— BEGIN Information given —
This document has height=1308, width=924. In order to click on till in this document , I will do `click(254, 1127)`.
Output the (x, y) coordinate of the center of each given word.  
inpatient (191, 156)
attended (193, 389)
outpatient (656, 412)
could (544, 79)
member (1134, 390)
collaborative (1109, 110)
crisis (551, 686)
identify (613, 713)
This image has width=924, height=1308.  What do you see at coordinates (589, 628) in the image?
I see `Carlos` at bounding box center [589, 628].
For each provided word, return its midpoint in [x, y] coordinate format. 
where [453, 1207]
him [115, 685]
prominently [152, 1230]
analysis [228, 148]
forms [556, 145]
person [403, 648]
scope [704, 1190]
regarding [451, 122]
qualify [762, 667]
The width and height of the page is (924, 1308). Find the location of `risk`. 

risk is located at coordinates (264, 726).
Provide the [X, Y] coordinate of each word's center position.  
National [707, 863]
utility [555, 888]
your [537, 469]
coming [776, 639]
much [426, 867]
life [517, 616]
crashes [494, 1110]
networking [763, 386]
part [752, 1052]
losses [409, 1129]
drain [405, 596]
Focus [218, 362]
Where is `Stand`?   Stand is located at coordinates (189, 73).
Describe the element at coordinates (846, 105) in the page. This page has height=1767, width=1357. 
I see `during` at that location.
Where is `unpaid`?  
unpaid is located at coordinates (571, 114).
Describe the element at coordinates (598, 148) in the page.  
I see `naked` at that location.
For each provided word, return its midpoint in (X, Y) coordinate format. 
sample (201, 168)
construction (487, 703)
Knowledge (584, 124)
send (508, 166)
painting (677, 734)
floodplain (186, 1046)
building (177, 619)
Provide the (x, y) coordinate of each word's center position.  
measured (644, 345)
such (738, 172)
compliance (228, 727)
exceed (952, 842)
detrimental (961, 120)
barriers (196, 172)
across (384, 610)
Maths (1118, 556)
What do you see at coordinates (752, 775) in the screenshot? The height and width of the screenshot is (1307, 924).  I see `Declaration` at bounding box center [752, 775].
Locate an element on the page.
— END Information given —
| Short problem |
Format the records above as a two-column CSV with the header row text,answer, giving one row per record with its text and its answer each in a single quoted field and any line breaks turned into spaces. Begin with the line that contains "your [537, 469]" and continue through the line that contains "building (177, 619)", including both.

| Written solution |
text,answer
"your","[537, 469]"
"coming","[776, 639]"
"much","[426, 867]"
"life","[517, 616]"
"crashes","[494, 1110]"
"networking","[763, 386]"
"part","[752, 1052]"
"losses","[409, 1129]"
"drain","[405, 596]"
"Focus","[218, 362]"
"Where is `Stand`?","Stand is located at coordinates (189, 73)."
"Describe the element at coordinates (846, 105) in the page. This page has height=1767, width=1357.","I see `during` at that location."
"Where is `unpaid`?","unpaid is located at coordinates (571, 114)."
"Describe the element at coordinates (598, 148) in the page.","I see `naked` at that location."
"For each provided word, return its midpoint in (X, Y) coordinate format. sample","(201, 168)"
"construction","(487, 703)"
"Knowledge","(584, 124)"
"send","(508, 166)"
"painting","(677, 734)"
"floodplain","(186, 1046)"
"building","(177, 619)"